● Problem details
Across all the records, filter for lines with the word "computer" and copy them.
————————
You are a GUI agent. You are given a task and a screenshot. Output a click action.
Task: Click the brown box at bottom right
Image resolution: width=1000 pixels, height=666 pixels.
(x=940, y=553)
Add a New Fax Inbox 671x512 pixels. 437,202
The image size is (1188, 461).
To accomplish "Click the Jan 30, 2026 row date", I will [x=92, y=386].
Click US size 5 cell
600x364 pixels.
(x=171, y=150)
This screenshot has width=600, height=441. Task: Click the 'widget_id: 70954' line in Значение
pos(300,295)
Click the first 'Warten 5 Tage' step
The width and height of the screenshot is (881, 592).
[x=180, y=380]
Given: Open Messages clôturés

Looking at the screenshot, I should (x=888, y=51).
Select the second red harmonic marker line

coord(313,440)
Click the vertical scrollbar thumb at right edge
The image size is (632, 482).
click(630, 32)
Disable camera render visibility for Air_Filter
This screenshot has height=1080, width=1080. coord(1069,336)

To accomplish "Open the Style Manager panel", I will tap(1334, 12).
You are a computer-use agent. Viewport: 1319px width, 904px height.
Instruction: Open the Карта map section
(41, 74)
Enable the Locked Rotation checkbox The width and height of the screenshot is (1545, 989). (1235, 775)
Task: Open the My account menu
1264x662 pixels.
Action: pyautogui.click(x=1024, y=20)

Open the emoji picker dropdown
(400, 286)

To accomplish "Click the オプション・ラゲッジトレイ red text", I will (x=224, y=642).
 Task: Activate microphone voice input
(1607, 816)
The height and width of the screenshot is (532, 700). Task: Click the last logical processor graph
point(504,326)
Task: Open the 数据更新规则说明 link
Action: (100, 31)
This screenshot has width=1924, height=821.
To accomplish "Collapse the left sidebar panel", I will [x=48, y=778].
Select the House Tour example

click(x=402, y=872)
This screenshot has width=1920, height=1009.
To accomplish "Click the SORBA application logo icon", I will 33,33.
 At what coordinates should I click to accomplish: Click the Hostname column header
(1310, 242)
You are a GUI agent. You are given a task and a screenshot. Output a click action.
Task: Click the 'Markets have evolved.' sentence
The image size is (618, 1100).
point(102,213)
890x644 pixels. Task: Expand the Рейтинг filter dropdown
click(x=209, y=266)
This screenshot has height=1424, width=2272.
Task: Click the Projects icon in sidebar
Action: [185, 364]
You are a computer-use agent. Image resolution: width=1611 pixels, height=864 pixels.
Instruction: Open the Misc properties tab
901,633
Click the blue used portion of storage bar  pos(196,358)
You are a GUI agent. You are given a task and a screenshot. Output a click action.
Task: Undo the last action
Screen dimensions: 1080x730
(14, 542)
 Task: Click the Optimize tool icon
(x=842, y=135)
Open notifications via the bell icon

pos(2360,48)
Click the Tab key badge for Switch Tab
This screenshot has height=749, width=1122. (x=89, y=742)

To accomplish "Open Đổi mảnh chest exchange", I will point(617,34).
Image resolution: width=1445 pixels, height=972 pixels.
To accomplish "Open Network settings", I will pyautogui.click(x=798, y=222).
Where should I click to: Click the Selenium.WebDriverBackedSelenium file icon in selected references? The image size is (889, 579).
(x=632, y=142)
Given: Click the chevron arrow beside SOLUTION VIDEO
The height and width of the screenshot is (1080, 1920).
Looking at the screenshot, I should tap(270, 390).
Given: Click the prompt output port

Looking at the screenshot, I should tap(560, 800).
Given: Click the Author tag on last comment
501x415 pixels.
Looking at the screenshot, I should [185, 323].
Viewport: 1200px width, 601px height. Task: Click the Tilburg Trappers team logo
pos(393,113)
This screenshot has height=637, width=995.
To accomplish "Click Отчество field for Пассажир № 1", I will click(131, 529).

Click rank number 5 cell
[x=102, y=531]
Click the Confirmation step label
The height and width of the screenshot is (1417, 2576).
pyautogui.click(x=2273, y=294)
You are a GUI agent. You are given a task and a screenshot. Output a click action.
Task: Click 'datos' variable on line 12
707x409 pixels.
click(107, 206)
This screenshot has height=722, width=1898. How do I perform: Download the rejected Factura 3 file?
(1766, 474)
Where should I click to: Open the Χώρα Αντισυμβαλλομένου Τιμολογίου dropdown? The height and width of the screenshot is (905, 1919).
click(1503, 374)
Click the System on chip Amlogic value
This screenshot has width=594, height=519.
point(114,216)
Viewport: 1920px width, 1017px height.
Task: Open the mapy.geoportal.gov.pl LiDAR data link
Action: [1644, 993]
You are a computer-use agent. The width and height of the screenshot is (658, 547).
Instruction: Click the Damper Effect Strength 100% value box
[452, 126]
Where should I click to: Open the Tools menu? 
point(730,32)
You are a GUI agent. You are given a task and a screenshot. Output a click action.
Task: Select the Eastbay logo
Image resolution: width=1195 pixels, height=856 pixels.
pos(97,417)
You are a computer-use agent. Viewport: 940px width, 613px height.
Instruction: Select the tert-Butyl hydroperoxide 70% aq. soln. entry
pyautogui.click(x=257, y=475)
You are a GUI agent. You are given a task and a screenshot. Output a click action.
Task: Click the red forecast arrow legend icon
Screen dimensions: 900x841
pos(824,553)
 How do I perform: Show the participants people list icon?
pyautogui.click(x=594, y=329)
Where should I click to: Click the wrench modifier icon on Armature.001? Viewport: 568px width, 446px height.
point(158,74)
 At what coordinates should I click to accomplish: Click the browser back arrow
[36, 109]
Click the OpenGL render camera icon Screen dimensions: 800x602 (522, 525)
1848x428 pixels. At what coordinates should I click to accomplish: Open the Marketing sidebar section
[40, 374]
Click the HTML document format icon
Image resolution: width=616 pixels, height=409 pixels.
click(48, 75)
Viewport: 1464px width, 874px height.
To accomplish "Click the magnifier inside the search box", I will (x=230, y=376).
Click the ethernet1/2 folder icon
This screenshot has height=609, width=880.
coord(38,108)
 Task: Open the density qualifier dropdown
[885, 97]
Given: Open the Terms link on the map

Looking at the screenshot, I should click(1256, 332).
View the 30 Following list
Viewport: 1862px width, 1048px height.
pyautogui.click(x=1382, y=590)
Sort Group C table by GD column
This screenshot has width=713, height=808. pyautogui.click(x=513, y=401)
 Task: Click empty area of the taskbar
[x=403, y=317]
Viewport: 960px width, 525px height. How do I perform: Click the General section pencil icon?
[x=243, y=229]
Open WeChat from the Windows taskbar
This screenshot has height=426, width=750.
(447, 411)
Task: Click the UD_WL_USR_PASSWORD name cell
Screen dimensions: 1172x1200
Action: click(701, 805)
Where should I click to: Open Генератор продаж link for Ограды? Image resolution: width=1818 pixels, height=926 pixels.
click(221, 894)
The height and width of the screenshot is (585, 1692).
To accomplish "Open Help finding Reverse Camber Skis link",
————————
● Expected answer
You are a computer-use agent. Viewport: 1319px width, 904px height.
You are a computer-use agent. Image resolution: width=1611 pixels, height=864 pixels.
You are a computer-use agent. The width and height of the screenshot is (658, 547).
You are a computer-use agent. Viewport: 940px width, 613px height.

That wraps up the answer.